Consider the following: fix a function $\bar{b} : \mathbf{R}_+ \to [0, \infty]$, and define 

\begin{align}
\mathcal{S} \left( \bar{b} \right) := \left\{ b : \mathbf{R}_+ \to [0, \infty] \, \text{s.t.} \, b \leq \bar{b} \, \text{pointwise} \right\}.
\end{align}

Recall the set of totally-monotone functions $\mathcal{B}$, defined as the set of functions $b$ so that for each nonnegative integer $k$, it holds that
\begin{align}
\text{for} \, t \in \mathbf{R}_+, \quad (-1)^k \left( \frac{\mathrm{d}}{\mathrm{d}t} \right)^{(k)}
b \geq 0 \quad
\end{align}

Treating $\bar{b}$ as fixed, I would like to find a totally-monotone function $\tilde{b}$ which is a valid upper bound for all functions in $\mathcal{S} \left( \bar{b} \right) \cap \mathcal{B}$. 

That is, given the set of totally-monotone functions which are upper-bounded by $\bar{b}$, I would like to be able to say that the same functions can also be upper-bounded by a totally-monotone function $\tilde{b}$. 

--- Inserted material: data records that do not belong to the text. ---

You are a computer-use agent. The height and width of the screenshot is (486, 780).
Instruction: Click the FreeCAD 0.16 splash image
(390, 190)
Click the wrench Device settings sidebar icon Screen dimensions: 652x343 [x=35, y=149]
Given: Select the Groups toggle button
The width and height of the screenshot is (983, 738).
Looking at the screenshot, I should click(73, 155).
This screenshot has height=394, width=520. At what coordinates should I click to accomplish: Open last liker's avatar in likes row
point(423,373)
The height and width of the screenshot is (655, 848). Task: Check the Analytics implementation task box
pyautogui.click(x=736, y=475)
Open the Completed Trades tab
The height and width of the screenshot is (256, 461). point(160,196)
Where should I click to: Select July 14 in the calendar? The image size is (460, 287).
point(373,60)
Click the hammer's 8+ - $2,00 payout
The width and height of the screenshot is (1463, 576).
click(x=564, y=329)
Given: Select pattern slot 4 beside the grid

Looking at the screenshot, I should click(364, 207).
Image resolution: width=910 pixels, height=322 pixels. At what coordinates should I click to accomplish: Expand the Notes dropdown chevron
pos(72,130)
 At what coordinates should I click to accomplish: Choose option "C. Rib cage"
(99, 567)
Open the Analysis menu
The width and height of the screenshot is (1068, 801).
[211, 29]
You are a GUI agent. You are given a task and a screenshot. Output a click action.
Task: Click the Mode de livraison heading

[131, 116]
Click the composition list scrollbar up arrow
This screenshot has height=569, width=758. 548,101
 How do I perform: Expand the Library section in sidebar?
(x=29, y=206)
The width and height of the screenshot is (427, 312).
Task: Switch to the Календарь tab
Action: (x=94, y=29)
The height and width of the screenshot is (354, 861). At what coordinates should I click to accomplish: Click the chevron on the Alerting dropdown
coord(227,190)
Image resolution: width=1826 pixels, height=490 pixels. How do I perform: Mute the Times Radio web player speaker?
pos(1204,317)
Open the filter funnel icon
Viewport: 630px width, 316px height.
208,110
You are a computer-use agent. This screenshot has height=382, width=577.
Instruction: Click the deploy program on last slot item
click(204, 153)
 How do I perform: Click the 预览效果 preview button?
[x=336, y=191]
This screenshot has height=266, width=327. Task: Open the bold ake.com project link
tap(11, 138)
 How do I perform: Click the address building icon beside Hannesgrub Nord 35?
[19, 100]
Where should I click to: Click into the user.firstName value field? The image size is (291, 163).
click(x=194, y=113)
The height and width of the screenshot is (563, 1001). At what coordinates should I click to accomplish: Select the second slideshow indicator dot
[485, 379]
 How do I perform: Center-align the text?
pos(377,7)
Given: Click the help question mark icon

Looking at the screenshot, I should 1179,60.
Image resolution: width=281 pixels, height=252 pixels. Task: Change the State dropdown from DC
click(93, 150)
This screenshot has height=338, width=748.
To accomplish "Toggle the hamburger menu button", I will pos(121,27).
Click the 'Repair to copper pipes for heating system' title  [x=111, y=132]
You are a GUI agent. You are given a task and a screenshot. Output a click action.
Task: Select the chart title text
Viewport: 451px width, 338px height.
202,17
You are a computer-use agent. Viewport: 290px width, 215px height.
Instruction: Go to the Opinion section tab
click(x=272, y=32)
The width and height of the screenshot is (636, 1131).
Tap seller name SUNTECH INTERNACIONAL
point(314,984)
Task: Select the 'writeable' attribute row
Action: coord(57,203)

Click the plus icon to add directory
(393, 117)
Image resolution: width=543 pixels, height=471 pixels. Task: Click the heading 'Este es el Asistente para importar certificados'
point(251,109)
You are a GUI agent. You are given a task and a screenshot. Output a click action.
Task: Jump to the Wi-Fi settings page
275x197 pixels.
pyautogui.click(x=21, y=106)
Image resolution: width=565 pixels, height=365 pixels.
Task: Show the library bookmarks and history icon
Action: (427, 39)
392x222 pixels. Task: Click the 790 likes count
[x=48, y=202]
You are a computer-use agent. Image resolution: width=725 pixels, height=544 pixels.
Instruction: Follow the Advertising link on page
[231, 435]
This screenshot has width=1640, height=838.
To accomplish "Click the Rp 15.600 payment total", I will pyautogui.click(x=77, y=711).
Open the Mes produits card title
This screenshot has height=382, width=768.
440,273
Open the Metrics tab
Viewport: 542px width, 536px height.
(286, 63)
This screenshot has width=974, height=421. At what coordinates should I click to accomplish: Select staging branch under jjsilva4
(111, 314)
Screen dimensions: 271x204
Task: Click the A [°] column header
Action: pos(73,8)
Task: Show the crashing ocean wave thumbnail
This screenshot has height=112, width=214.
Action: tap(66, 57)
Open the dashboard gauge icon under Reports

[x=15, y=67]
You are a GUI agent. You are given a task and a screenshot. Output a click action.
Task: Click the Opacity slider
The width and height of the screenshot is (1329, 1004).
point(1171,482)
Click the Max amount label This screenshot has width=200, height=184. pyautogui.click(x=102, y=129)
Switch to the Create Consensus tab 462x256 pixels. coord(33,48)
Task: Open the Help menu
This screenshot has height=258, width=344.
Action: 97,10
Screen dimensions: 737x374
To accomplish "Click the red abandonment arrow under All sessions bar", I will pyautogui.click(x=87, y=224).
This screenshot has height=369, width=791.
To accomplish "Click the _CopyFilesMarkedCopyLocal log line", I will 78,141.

Ideally, it would also be the case that this new bound is *at least* as tight as the original bound, i.e.

\begin{align}
0 \leq \tilde{b} \leq \bar{b}
\end{align}

Given that the set of totally monotone functions is a convex polytope, I am hopeful that there is a relatively simple argument which shows this (e.g. perhaps only using the convex / polytope structure), but I have not been able to crack it myself.